Details and patient eligibility

About

The BATON study investigates how human brown adipose tissue (BAT) adapts to a controlled caloric restriction diet in young adults with obesity. A weight maintenance diet group will be compared to a group following a diet designed to induce an 8-10% weight loss over a 12-16 week period.
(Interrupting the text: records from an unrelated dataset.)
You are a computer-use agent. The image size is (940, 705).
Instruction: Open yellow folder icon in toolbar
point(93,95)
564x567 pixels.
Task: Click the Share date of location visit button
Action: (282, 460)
Outcome assessments will include advanced technologies such as PET-CT and molecular analyses of BAT. The overarching goal is to gain a deeper understanding of the role of human BAT on the regulation of body weight.

Enrollment

20 estimated patients

Sex

All

Ages

18 to 30 years old

Volunteers

No Healthy Volunteers

Inclusion criteria

Body mass index (BMI) of 27-40 kg/m², with a body fat percentage (determined by DXA, Hologic Wi) exceeding 25% in men and 30% in women.
Reported stable body weight over the preceding 3 months (body weight changes of less than 3%).
Laboratory safety test results (general biochemistry and complete blood count) within the normal reference range or with abnormalities deemed clinically insignificant by the medical research team and not requiring pharmacological treatment.
Adequate venous access for blood sampling required by the procedures described in this protocol and absence of needle, blood, or medical procedure phobia.
Readiness and ability to consume all foods included in the assessments and dietary intervention.
Ability to understand and comply with study procedures, as assessed by the research team.
Availability to participate in the study.
Commitment to completing the study regardless of the assigned group.

Exclusion criteria

Diagnosis or presence of signs or symptoms that, in the opinion of the research team, may contraindicate the dietary intervention or any of the procedures included in the study.
Diagnosis or history of metabolic (including any type of diabetes mellitus), hematologic, pulmonary, cardiovascular, gastrointestinal, neurological, immune, hepatic, renal, urologic, or psychiatric diseases that could interfere with study outcomes or protocol adherence.
History of any surgical procedure that, in the opinion of the research team, could alter energy metabolism or digestive function during the course of the study.
Having been exposed to medical procedures involving an estimated radiation dose exceeding 5 mSv in the past 5 years or 10 mSv over a lifetime.
Use of medications or supplements that are known to alter body weight or appetite.
Weight loss exceeding 10% in the past two years or more than 5% in the past six months, unless completed weight recovery has occurred.
Adherence to unconventional dietary patterns, such as vegan or fasting diets, or inability to tolerate the foods provided during the study.
Pregnancy, plans to become pregnant within the next two years, postpartum period (within 12 months after delivery), or lactation.
Perimenopausal status, defined as the presence of irregular menstrual cycles, hormonal changes indicative of perimenopause, or menopausal symptoms.
Participation in any type of nutritional intervention or treatment within the past three months.
Diagnosis or risk factors for the development of an eating disorder.
Frequent disruptions in the sleep-wake cycle.
Clinically significant abnormalities in gastric emptying, current diagnosis of any form of diabetes, blood pressure exceeding 160/90 mmHg, or resting heart rate below 50 or above 100 beats per minute (while seated), regardless of stable antihypertensive medication use.
Active or untreated malignant disease or remission from a clinically significant malignant disease for less than five years prior to the evaluation.
History of drug or alcohol abuse or a positive drug test, unless due to a medication prescribed by a healthcare professional.
Smoking, vaping, or habitual use of tobacco products, unless abstinent for at least 72 consecutive hours during the past four weeks.
Habitual caffeine consumption exceeding the equivalent of three espresso coffees per day (225 mg/day).
Being a direct relative or household member of the research team personnel.
Any other condition that, in the opinion of the research team, contraindicates study participation.